* Task goal *
Nothing other than an exact copy of the lines from the one containing "Image resolution: width=670" through the last line of the listing below should be written.

* Raw data *
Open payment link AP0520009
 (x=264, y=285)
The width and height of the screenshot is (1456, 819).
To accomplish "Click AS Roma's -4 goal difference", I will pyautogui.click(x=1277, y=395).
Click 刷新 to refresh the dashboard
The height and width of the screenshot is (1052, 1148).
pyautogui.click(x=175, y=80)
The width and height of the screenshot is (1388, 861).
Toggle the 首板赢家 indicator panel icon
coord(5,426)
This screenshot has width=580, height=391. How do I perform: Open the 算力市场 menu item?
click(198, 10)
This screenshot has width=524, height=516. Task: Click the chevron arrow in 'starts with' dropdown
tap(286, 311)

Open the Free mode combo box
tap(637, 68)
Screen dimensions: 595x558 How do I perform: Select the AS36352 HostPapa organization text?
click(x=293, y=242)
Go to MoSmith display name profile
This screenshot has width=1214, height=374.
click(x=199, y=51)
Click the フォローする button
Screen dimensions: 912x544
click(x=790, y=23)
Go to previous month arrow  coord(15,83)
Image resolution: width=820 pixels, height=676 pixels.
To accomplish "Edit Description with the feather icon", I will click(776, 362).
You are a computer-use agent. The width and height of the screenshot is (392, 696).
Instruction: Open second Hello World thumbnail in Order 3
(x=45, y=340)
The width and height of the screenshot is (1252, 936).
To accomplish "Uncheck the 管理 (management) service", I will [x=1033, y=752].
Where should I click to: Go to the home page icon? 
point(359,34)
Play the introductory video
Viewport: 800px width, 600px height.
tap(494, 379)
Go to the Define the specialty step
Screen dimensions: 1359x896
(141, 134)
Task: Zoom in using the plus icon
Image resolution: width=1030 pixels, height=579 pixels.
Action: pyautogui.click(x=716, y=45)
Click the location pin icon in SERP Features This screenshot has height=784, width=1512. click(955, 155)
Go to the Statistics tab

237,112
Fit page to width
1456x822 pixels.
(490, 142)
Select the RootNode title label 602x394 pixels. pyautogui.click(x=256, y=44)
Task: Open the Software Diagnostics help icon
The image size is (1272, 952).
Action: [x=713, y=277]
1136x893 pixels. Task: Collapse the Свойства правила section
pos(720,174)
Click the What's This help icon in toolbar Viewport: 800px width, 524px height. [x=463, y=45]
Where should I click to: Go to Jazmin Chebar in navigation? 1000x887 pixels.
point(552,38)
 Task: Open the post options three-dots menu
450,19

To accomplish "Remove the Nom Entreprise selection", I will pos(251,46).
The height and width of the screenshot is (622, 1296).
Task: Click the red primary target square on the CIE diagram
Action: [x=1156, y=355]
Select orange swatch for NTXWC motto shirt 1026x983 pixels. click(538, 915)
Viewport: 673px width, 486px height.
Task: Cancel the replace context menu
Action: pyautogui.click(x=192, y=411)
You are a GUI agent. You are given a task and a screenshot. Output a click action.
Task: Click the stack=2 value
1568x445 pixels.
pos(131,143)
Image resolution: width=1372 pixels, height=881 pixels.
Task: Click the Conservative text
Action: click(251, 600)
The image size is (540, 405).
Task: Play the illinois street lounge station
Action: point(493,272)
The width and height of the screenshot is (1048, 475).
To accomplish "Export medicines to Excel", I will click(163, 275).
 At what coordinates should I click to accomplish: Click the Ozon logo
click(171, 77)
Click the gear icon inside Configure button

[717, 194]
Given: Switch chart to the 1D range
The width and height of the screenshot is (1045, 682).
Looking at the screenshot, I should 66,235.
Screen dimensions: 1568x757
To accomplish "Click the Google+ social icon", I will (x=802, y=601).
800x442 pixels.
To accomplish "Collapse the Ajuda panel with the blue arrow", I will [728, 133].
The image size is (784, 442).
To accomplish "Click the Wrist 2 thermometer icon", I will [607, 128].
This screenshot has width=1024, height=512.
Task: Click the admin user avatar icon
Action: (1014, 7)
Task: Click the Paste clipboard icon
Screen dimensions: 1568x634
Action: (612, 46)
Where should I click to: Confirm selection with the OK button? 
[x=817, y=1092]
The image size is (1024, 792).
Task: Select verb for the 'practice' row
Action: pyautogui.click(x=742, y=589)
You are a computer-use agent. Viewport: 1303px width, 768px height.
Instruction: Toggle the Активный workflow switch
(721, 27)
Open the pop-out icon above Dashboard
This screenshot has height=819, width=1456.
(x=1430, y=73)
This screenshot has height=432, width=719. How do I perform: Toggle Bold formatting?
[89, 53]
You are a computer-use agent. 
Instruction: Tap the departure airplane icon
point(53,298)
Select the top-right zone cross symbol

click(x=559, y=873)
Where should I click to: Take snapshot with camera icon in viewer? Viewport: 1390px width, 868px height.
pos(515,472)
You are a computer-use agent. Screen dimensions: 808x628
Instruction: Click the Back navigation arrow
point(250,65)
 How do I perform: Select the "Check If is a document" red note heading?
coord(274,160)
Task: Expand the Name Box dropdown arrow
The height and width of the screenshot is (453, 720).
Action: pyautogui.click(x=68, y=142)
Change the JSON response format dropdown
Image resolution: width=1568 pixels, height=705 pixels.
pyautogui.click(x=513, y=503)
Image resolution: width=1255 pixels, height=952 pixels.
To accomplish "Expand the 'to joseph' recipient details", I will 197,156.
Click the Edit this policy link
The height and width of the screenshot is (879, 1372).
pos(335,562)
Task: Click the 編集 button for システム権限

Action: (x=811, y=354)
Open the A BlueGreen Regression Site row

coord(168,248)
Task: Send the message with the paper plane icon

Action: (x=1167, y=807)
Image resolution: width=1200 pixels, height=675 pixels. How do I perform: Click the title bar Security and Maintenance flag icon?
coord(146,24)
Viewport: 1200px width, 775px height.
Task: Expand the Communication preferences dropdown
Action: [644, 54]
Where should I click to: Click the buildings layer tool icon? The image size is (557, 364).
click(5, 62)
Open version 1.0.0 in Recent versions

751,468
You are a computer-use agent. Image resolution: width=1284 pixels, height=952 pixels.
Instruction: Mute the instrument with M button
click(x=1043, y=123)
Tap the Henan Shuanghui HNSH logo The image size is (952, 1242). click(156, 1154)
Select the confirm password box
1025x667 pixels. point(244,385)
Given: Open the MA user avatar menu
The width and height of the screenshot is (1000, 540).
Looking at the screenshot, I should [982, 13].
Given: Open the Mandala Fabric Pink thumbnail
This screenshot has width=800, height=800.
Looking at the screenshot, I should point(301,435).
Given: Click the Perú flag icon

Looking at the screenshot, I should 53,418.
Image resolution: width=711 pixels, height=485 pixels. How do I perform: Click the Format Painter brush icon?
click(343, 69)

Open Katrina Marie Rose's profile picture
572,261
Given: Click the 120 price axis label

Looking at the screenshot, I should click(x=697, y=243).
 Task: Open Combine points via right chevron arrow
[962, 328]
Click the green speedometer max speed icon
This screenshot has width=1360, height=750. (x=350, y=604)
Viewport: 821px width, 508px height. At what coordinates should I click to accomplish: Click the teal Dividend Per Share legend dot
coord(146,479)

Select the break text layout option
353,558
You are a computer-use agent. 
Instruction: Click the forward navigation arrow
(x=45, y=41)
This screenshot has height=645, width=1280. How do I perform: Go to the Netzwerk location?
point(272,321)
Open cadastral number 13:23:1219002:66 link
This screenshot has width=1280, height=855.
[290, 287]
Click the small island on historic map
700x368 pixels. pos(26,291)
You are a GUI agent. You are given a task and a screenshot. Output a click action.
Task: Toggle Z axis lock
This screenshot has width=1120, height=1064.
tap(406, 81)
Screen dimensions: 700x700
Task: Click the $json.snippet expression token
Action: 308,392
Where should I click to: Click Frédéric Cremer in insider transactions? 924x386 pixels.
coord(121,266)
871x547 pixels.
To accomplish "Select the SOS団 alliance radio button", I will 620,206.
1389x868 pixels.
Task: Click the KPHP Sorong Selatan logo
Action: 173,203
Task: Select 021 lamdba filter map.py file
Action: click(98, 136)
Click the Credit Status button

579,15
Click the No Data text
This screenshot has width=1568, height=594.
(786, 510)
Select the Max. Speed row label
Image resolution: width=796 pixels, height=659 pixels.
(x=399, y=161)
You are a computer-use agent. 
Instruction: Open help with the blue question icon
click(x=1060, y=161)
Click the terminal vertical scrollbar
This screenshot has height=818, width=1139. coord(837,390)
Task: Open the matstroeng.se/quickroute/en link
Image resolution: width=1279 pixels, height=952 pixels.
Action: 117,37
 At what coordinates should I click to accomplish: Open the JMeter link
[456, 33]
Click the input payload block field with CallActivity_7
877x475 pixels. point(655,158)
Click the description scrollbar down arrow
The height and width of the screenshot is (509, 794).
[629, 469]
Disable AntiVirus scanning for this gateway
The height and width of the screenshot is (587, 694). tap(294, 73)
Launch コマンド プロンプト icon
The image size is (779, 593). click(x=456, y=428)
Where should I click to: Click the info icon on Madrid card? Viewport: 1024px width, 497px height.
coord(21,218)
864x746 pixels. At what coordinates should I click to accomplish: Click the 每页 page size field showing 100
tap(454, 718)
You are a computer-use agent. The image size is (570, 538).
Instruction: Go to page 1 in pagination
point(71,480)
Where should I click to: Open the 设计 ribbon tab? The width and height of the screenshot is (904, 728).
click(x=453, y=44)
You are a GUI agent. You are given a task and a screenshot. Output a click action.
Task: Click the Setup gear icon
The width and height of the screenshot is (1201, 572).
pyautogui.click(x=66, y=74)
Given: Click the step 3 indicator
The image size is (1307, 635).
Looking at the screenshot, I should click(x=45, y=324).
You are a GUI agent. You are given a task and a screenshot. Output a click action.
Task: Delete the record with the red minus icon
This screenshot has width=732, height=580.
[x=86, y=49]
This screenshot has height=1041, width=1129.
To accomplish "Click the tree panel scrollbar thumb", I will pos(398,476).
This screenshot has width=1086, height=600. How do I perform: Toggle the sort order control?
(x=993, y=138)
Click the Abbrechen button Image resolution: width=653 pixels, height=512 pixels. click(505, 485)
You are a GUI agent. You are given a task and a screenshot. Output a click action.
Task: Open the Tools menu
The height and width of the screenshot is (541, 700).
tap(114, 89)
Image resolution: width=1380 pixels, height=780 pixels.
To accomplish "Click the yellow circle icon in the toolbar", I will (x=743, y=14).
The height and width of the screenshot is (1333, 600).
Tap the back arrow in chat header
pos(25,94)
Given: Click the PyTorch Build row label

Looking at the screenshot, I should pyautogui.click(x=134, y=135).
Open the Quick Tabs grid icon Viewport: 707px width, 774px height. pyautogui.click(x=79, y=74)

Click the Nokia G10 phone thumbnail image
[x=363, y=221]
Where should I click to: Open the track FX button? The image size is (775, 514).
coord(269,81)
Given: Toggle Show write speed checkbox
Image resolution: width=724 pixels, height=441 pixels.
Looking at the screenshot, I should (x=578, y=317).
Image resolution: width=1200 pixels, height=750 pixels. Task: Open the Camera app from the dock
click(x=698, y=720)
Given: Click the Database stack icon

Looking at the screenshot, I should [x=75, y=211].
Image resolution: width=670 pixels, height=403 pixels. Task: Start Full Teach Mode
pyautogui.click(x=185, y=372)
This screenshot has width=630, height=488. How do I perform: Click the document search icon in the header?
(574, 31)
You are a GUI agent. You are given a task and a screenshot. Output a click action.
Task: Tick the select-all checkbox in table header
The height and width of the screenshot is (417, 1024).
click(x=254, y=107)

* Output below *
Image resolution: width=670 pixels, height=403 pixels. Task: Start Full Teach Mode
pyautogui.click(x=185, y=372)
This screenshot has width=630, height=488. How do I perform: Click the document search icon in the header?
(574, 31)
You are a GUI agent. You are given a task and a screenshot. Output a click action.
Task: Tick the select-all checkbox in table header
The height and width of the screenshot is (417, 1024).
click(x=254, y=107)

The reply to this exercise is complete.